Structure of the Universe: Generalization of Weinberg relation

TL;DR

This paper extends the Weinberg relation to a universal structure model using a convective cascade mechanism driven by vacuum fluctuations, supported by computer simulations resembling cosmic structures.

Contribution

It introduces a novel convective cascade model based on physical similarity and vacuum fluctuations to explain the universe's structure, extending the Weinberg relation.

Findings

Simulated structures resemble cosmic formations like Benard cells.

The model aligns with observed masses and sizes in the universe.

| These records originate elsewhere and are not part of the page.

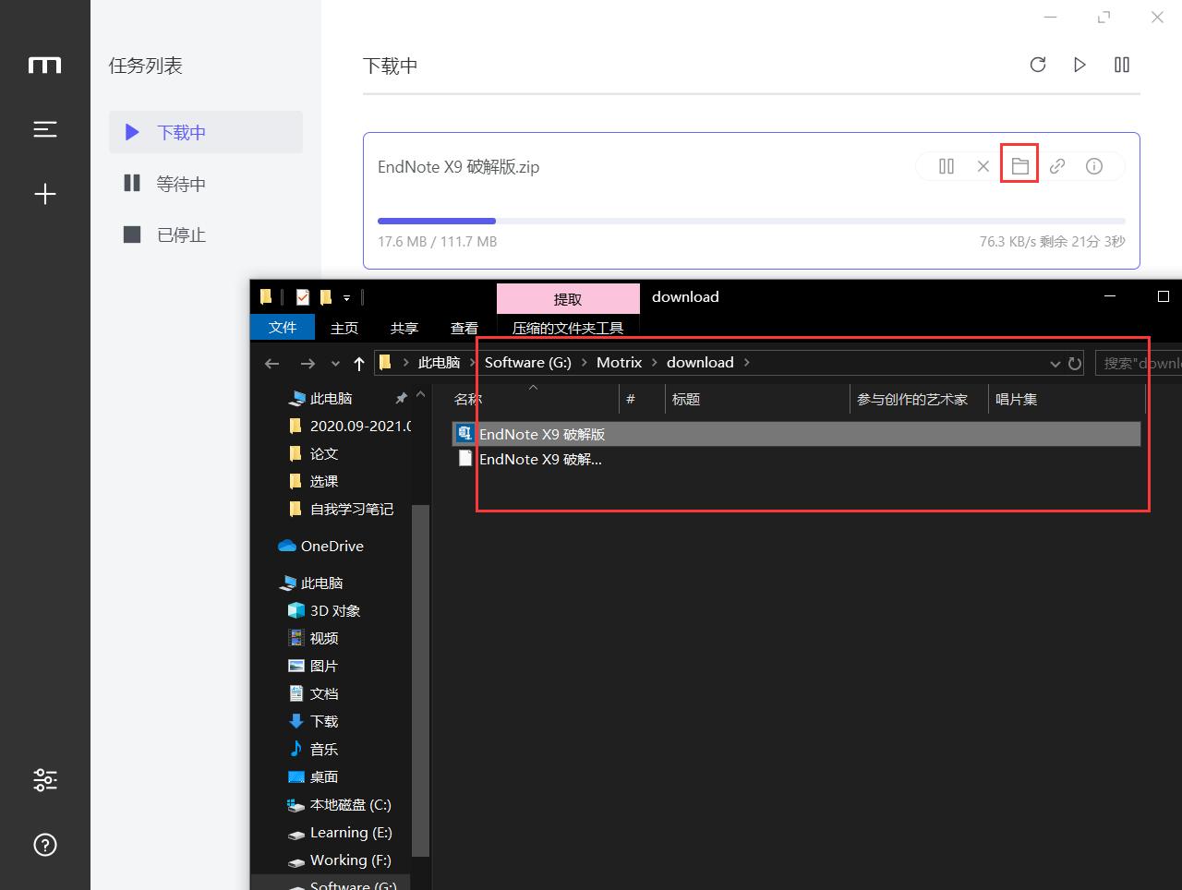Select 等待中 in the task list
Viewport: 1182px width, 890px height.
coord(180,183)
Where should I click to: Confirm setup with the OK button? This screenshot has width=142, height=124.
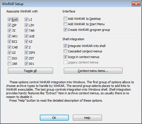point(54,117)
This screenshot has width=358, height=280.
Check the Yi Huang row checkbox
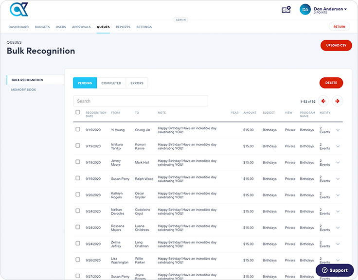tap(78, 129)
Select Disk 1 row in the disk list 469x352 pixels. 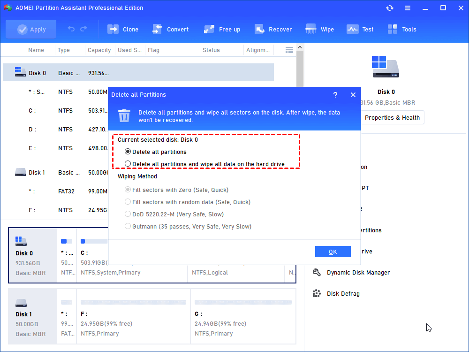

Uses a Rayleigh number of 1100 for convection simulation.

Abstract

Weinberg relation can be explained by Newton laws. It can also be transformed into a relation between a gravitational cross section area, associated to a gravitational mass m, and the product of two gravitational radii corresponding to the mass m and to the mass M of the Universe. Using a physical similarity process we propose a convective cascade mechanism to explain the structures present in the Universe. The proposal includes the vacuum fluctuations as the heating source for convection to take place. The fundamental Rayleigh number is used with a value of 1100, as in the case of the granules observed in the sun photosphere. Computer simulations results give structures that resemble a configuration of the type of the Benard cells. We present the similarity of our results with the actual structures in the Universe (masses and sizes).